* PAGE EXTRACT:
Skip to content

FacialMotionID: Identifying Users of Mixed Reality Headsets using Abstract Facial Motion Representations

Source: arXiv:2507.11138 · Published 2025-07-15 · By Adriano Castro, Simon Hanisch, Matin Fallahi, Thorsten Strufe

TL;DR

This paper studies whether the abstract facial-motion streams produced by mixed-reality headsets are privacy-sensitive behavioral biometrics, even when no raw video is exposed. The authors motivate the concern with a realistic MR sharing pipeline: inward-facing cameras are converted on-device into blendshape-style facial, eye, and head motion signals that avatar systems consume, and those signals may be observable by an application or service provider. The central question is whether these symbolic motion representations still retain enough person-specific signal to identify users or infer sensitive states.

To test that, they ran a three-session user study with 116 participants across three headset types and a mix of verbal and non-verbal tasks. They then evaluated user identification, cross-session re-identification, cross-device re-identification, and emotion inference from the collected motion data. The headline result is strong privacy leakage: users can be re-identified with up to 98% balanced accuracy, identification remains possible across device types, and emotional state can be inferred with up to 86% accuracy. In other words, the abstraction layer used for avatar animation is not a meaningful privacy boundary.

Key findings

  • The study recruited 116 participants and collected motion data over up to 3 sessions; session participation dropped from 116 in session 1 to 83 in session 2 and 49 in session 3.
  • Re-identification from abstract facial-motion data reached up to 98% balanced accuracy (reported in the abstract and main evaluation).
  • The authors report that identification works across device types, i.e., users remain identifiable even when the headset changes.
  • Emotion inference from the same motion data reached up to 86% accuracy.
  • The study used three headset types: two Meta Quest Pro devices, one Pico 4 Enterprise, and one HTC Vive Pro Eye with Facial Tracker add-on.
  • The dataset contains both verbal tasks (words and nursery rhymes) and non-verbal emotion tasks (happiness, anger, fear), enabling task-stratified analysis.
  • The paper reports losing 19 recordings due to a Meta Quest Pro face/eye tracking malfunction, which affected data completeness and eye-tracking quality.
  • The HTC Vive recordings from the first recording day had fewer blendshapes than later recordings because of a facial-motion recording issue on that day.

Threat model

The adversary is an observer or service provider who can access the abstract facial-motion stream exported by an MR headset and used for avatar animation, plus associated timing information for tasks or sessions. The adversary can train biometric classifiers on motion data and attempt to identify a user, re-identify them across sessions or devices, or infer their emotional state. The paper does not assume access to raw camera frames, direct sensor control, or the ability to alter the headset’s measurements; it studies leakage from the shared motion representation itself.

(Some records)
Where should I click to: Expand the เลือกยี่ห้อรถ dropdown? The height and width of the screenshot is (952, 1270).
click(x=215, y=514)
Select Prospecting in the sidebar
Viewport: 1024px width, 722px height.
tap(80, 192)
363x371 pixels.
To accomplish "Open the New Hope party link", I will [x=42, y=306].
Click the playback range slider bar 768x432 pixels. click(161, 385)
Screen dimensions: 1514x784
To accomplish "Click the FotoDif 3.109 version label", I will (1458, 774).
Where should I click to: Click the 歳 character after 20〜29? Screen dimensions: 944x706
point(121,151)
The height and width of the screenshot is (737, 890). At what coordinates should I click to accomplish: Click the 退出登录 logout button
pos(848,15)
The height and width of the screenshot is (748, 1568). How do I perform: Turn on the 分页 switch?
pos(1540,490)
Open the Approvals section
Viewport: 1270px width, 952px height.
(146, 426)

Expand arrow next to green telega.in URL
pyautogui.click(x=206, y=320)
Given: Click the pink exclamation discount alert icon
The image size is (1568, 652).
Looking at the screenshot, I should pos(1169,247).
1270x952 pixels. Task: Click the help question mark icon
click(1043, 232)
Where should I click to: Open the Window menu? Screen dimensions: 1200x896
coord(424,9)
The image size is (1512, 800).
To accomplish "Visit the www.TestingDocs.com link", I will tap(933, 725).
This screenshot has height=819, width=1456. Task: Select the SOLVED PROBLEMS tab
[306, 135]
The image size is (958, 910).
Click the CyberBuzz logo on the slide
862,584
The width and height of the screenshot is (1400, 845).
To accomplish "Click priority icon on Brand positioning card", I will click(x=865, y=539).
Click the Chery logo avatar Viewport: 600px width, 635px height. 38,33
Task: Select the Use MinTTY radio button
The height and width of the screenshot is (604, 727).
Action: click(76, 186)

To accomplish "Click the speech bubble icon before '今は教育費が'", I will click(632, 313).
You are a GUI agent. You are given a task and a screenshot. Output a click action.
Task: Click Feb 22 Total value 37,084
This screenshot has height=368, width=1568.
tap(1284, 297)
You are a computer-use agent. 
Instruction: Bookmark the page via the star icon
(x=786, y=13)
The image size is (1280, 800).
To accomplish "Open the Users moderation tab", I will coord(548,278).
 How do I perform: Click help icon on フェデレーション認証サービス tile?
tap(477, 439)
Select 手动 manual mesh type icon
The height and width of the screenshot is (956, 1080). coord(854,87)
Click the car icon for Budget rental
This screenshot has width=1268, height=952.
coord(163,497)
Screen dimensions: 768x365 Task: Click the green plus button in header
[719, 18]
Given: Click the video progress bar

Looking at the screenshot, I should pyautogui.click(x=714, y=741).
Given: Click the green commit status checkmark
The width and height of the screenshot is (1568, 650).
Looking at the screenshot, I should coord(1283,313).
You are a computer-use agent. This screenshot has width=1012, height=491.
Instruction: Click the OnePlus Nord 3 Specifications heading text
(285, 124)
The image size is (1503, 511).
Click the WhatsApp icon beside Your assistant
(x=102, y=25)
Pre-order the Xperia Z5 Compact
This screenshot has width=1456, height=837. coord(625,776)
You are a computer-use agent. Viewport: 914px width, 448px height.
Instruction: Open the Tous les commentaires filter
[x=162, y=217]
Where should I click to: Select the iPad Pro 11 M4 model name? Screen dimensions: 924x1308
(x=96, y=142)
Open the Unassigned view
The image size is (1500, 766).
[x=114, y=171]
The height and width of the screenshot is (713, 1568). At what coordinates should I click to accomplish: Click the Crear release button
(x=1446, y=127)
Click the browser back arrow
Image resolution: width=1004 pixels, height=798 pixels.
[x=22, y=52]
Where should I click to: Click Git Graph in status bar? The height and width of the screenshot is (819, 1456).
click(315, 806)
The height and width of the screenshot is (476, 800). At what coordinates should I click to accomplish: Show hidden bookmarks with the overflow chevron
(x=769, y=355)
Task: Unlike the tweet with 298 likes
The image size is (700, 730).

* THE PROBLEM:
Turn the paragraph starting "The adversary is an observer" in the FacialMotionID page into a short bulleted list that keeps its main facts.

* RESPONSE TO THIS EXERCISE:
- The adversary is an observer or service provider. They can access the abstract facial-motion stream that an MR headset exports for avatar animation, along with timing information for tasks or sessions.
- They can train biometric classifiers on the motion data to identify a user, re-identify them across sessions or devices, or infer their emotional state.
- The paper does not assume access to raw camera frames, direct sensor control, or the ability to alter the headset's measurements.
- It studies only what leaks from the shared motion representation itself.